■ Source extract
Most importantly, am interested in how Etags play in asymmetric configuration (4 standalone boxes in round-robin). Will ETags be consistant across the 4 machines?
  • I should add that Etags are not being passed up by the origin servers, they are sending Expires but WAM is converting Expires in to Etags+Cache-Control. I assume that is by design. This makes troubleshooting very difficult.
  • Shay_Isa_80513's avatar
    Shay_Isa_80513
    Historic F5 Account
    Generally speaking, WA generates the same e-tag for the exact same object residing on different servers at same path. For example if blah.gif exists on /image/blah.gif on all the servers being load-balanced, WA would generate the same etag for the object when it sends the response to the browser. The e-tag generated will be consistent across all servers. Thus negating the possibility of the browser downloading the same object multiple times because the e-tag generated on each servers are different.

     

     

    However, if the same object reside on a different path then WA would respond with a different etag for that same object. So path/location of the object does come into consideration in WA etag generation. In addition, WA will generate a unique etag for normalized objects. So the same object at the same path on each server if normalized will end-up having different e-tags.

     

     

    WA will always generate e-tags for objects it serves. the tags generated also plays an important role in IBR. WA converts origin server Expires to its own as defined in the policy. This setting can be changed.

     

     

    Would you please explain as to why this makes it difficult for you to troubleshoot? What exactly is the problem that you are trying to troubleshoot?
  • Posted By s.isa@f5.com on 01/10/2009 1:03 PM

     

     

    WA will always generate e-tags for objects it serves. the tags generated also plays an important role in IBR. WA converts origin server Expires to its own as defined in the policy. This setting can be changed.

■ Written tasks
a: List every HTTP header named in the ETag forum thread.
b: Answer these from the ETag forum thread:
(i) How many standalone boxes are in the asymmetric configuration, and how is traffic spread across them?
(ii) At what path does the example object blah.gif exist on all the servers?
(iii) What feature do the tags that WA generates play an important role in?
c: Write the next part of the ETag forum thread, picking up after its final sentence.

■ Supplied entries
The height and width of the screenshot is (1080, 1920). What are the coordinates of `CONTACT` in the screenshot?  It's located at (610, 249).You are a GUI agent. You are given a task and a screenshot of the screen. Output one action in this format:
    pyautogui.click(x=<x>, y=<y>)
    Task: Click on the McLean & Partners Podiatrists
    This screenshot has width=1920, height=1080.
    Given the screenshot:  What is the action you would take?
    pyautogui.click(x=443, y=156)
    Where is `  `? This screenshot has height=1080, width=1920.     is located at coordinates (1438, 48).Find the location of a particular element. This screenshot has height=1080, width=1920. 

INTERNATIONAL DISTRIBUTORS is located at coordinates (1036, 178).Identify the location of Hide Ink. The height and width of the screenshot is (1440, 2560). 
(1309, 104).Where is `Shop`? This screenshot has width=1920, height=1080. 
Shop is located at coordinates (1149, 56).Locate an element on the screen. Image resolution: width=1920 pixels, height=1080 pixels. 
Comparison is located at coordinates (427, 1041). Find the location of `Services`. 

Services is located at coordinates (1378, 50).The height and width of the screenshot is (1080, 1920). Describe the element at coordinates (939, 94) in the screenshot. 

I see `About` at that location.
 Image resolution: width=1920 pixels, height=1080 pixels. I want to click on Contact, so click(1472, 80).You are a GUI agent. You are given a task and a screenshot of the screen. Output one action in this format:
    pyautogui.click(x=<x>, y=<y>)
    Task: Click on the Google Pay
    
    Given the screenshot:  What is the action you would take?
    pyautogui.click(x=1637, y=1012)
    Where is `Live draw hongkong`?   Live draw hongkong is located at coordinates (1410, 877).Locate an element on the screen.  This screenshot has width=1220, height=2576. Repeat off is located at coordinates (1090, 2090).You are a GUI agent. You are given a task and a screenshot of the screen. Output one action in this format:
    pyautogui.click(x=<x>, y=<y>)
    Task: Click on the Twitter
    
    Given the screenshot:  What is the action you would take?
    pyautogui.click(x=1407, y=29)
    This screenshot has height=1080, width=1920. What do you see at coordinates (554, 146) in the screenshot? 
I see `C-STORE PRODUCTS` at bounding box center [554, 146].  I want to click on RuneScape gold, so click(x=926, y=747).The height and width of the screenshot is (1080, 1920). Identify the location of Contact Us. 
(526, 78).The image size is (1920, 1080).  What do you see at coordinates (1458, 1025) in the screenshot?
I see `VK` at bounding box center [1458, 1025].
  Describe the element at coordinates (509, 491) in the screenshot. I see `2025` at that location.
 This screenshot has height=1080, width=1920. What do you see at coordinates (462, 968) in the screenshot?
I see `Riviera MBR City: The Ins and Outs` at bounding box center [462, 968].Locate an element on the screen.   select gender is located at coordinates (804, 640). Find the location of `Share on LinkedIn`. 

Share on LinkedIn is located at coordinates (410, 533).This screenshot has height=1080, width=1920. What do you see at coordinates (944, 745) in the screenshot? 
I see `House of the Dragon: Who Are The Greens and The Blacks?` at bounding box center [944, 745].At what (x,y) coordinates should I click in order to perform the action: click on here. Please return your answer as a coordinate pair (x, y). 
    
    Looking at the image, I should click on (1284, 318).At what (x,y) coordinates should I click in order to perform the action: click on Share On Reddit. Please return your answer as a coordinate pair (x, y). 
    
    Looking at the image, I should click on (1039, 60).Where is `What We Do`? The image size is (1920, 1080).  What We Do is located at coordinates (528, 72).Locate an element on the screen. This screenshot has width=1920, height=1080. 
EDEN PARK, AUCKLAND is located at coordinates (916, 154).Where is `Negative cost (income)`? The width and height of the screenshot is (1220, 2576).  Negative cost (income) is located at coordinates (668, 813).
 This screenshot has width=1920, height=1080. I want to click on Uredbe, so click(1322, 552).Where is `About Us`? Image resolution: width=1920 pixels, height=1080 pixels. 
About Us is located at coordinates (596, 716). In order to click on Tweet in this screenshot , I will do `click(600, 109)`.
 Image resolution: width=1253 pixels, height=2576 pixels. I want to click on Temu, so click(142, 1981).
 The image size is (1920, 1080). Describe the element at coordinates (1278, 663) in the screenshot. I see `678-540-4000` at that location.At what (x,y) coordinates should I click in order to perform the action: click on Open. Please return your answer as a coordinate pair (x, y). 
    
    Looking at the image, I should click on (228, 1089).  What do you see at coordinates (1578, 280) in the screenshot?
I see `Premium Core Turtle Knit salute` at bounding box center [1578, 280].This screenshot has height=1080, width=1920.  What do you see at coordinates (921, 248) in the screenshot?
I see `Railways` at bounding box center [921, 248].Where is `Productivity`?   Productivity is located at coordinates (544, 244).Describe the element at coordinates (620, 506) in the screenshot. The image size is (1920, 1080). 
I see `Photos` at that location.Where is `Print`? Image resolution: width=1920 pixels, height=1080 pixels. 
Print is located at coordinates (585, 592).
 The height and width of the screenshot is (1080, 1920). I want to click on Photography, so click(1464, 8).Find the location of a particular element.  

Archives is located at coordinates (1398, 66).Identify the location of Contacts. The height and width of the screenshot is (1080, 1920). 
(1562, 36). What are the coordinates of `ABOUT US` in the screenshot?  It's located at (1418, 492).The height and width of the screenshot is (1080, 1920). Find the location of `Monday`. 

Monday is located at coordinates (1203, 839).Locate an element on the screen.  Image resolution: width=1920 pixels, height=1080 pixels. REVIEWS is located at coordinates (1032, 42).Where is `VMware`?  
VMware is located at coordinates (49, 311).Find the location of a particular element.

■ Outputs by task
a: ETag, Expires, Cache-Control

b:
(i) Four standalone boxes, in round-robin.
(ii) /image/blah.gif
(iii) IBR

c:
     

     

    Would you please explain as to why this makes it difficult for you to troubleshoot? What exactly is the problem that you are trying to troubleshoot?

     

     

     

    The reason why it is difficult for us to troubleshoot, is because our origin servers are sending specific Date+Expires but we are seeing cases where it seems like those are not being honored, despite having the policy configured to use HTTP lifetime headers. The documentation only mentions Cache-Control and not Expires which leads me to suspect it is maybe ignoring those and falling back to the Maximum Age on the node.

     

     

    I am curious about what you mean by "This setting can be changed"? Can you elaborate on that a bit?

     

     

    The other reason this is a problem for us has to do with the fact that we are using Akamai up-stream and they do not honor Cache-Control: Private.

     

     

  • What are the date + expires values? I have seen issues when the values are set significantly in the future (greater than 1 year) that WA will ignore them. The pvac log will show that an invalid expires was encountered and it is being set to a different value.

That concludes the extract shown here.